● **WHAT IS REQUIRED**:
Give again, word for word, the line holding "Given: Click the" and every line after it through the end of the data below. Omit pictures.

─── DATASET EXCERPTS ───

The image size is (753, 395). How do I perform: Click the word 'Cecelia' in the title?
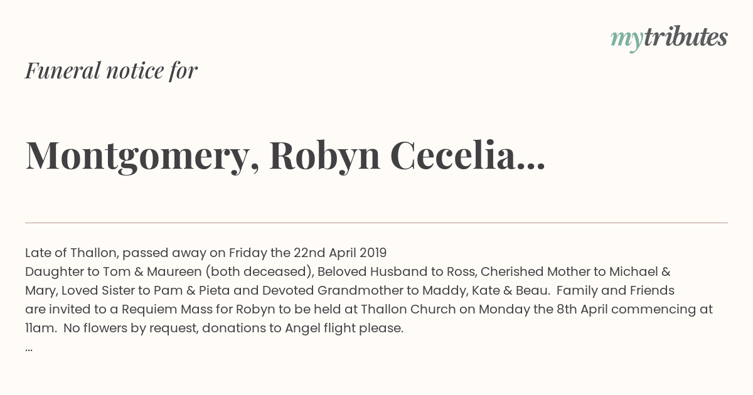(453, 155)
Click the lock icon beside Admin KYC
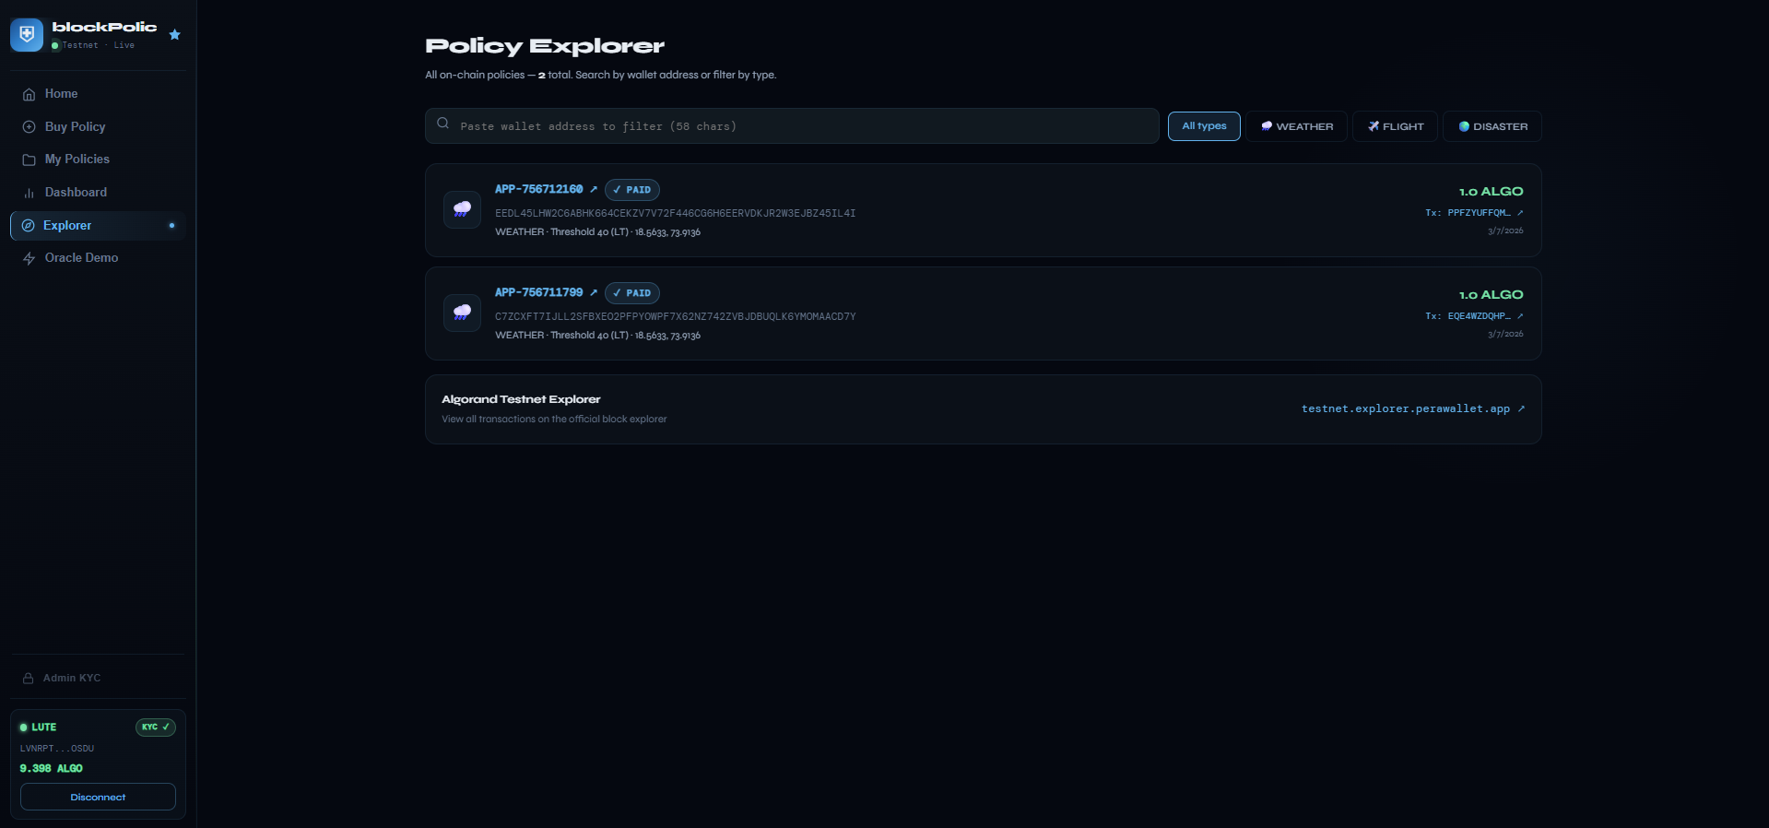Image resolution: width=1769 pixels, height=828 pixels. pyautogui.click(x=29, y=678)
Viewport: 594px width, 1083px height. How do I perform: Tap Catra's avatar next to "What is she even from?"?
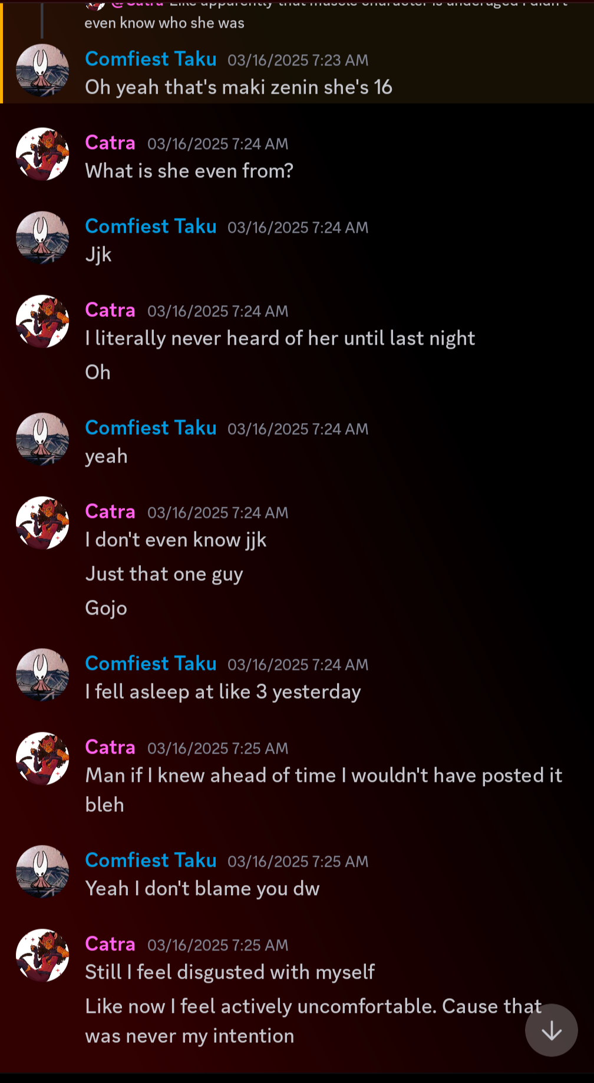click(x=42, y=154)
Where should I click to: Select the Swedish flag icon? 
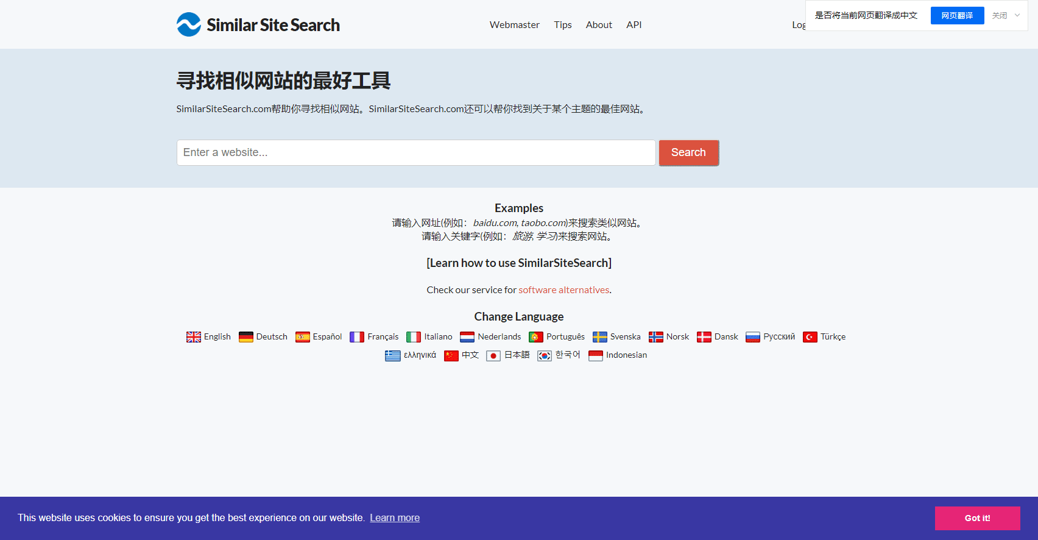tap(600, 337)
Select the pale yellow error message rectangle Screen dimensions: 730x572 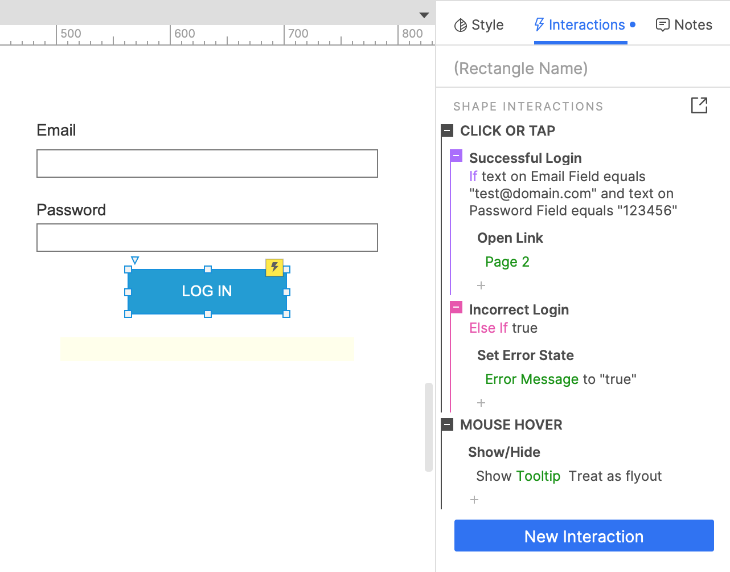point(207,349)
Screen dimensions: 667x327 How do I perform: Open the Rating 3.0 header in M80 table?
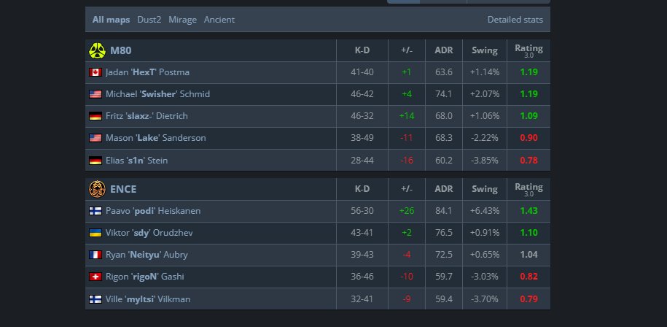click(528, 50)
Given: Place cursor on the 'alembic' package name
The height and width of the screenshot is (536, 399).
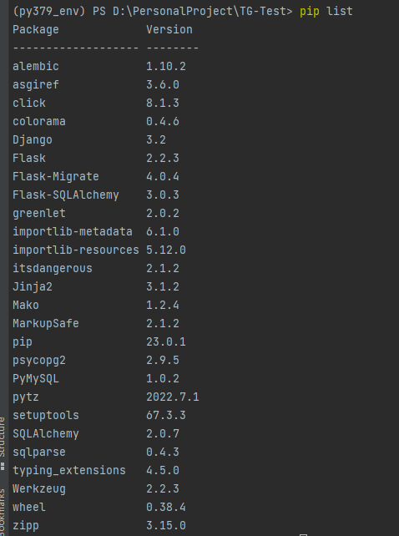Looking at the screenshot, I should [36, 66].
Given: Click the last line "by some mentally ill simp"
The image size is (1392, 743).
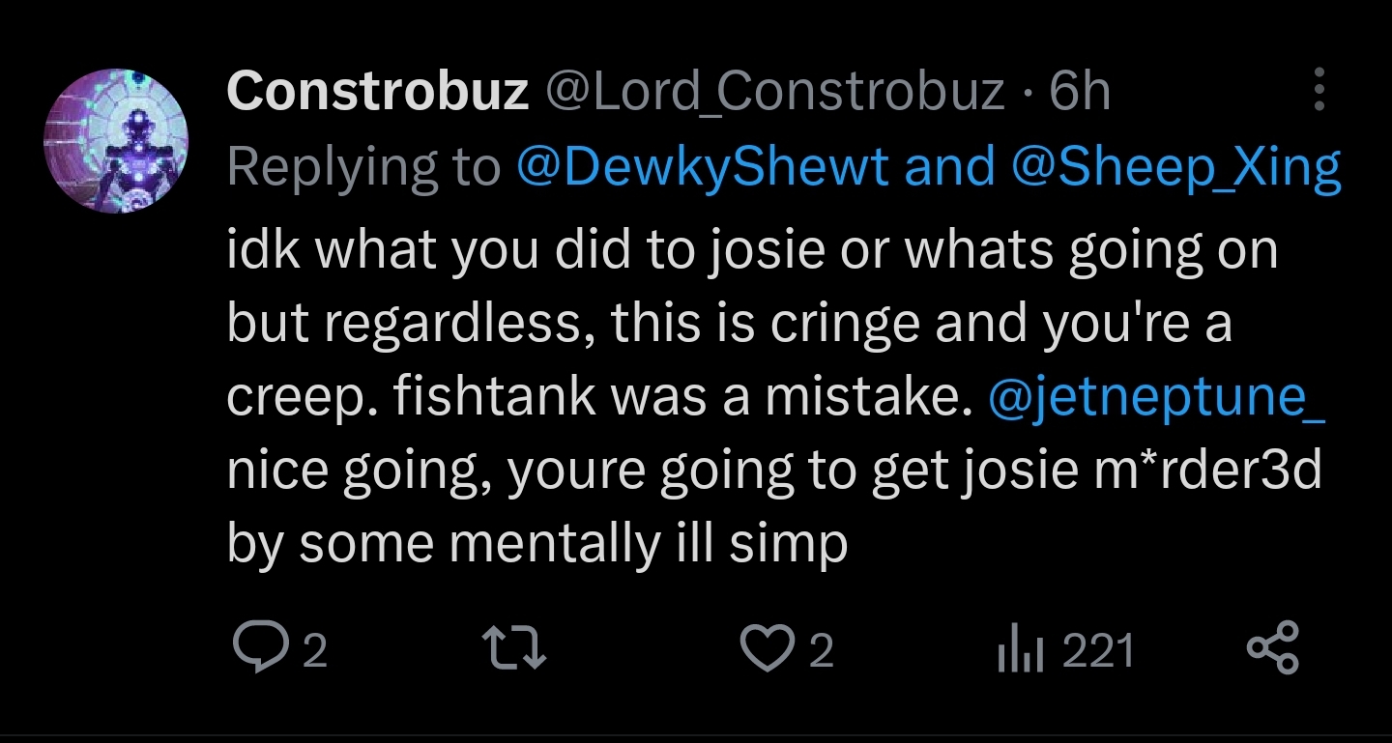Looking at the screenshot, I should [x=537, y=545].
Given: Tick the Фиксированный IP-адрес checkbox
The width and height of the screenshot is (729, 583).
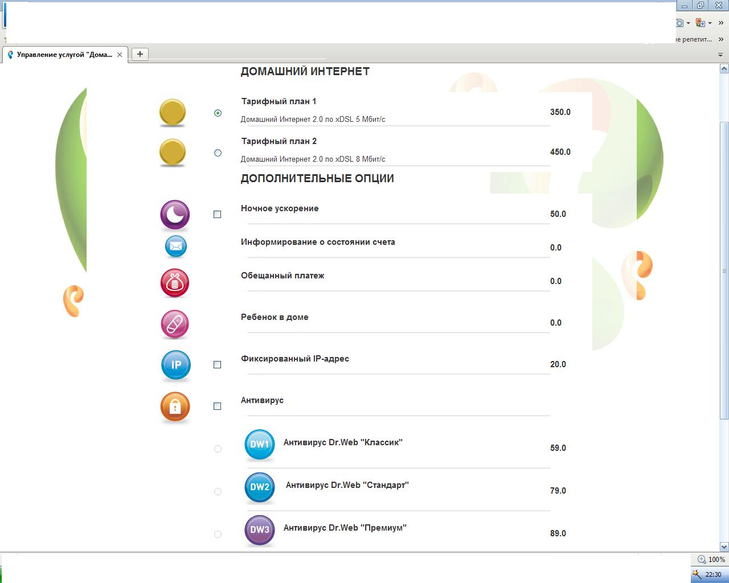Looking at the screenshot, I should (x=217, y=364).
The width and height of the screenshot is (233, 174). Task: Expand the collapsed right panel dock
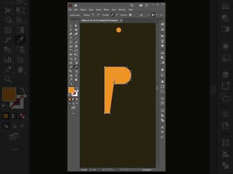pyautogui.click(x=164, y=19)
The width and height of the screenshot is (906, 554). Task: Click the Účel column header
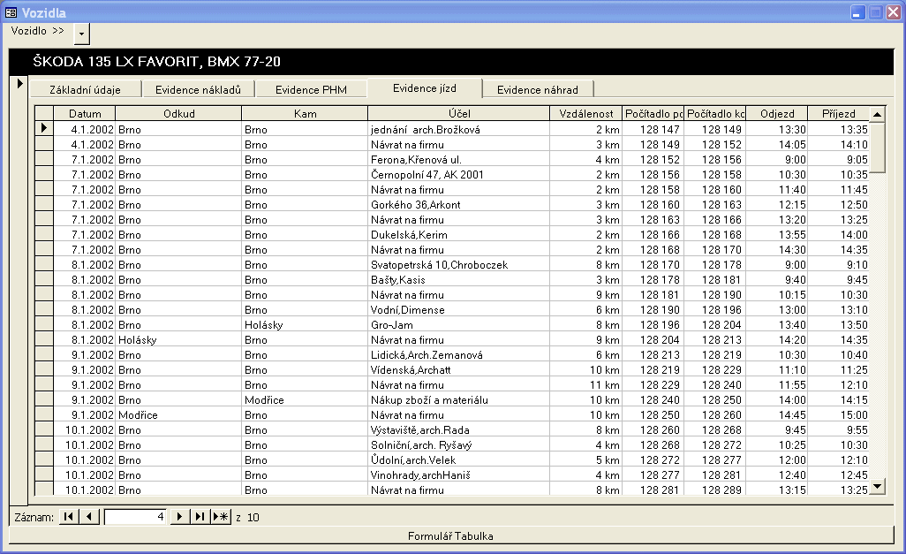458,114
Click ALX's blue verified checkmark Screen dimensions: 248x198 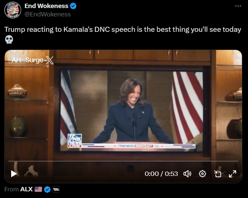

───

● **SOLVED PROBLEM**:
Given: Click the last line "by some mentally ill simp"
The image size is (1392, 743).
Looking at the screenshot, I should [x=537, y=545].
Given: Tick the Фиксированный IP-адрес checkbox
The width and height of the screenshot is (729, 583).
Looking at the screenshot, I should (x=217, y=364).
The width and height of the screenshot is (233, 174). Task: Expand the collapsed right panel dock
pyautogui.click(x=164, y=19)
The width and height of the screenshot is (906, 554). Task: Click the Účel column header
458,114
Click ALX's blue verified checkmark Screen dimensions: 248x198 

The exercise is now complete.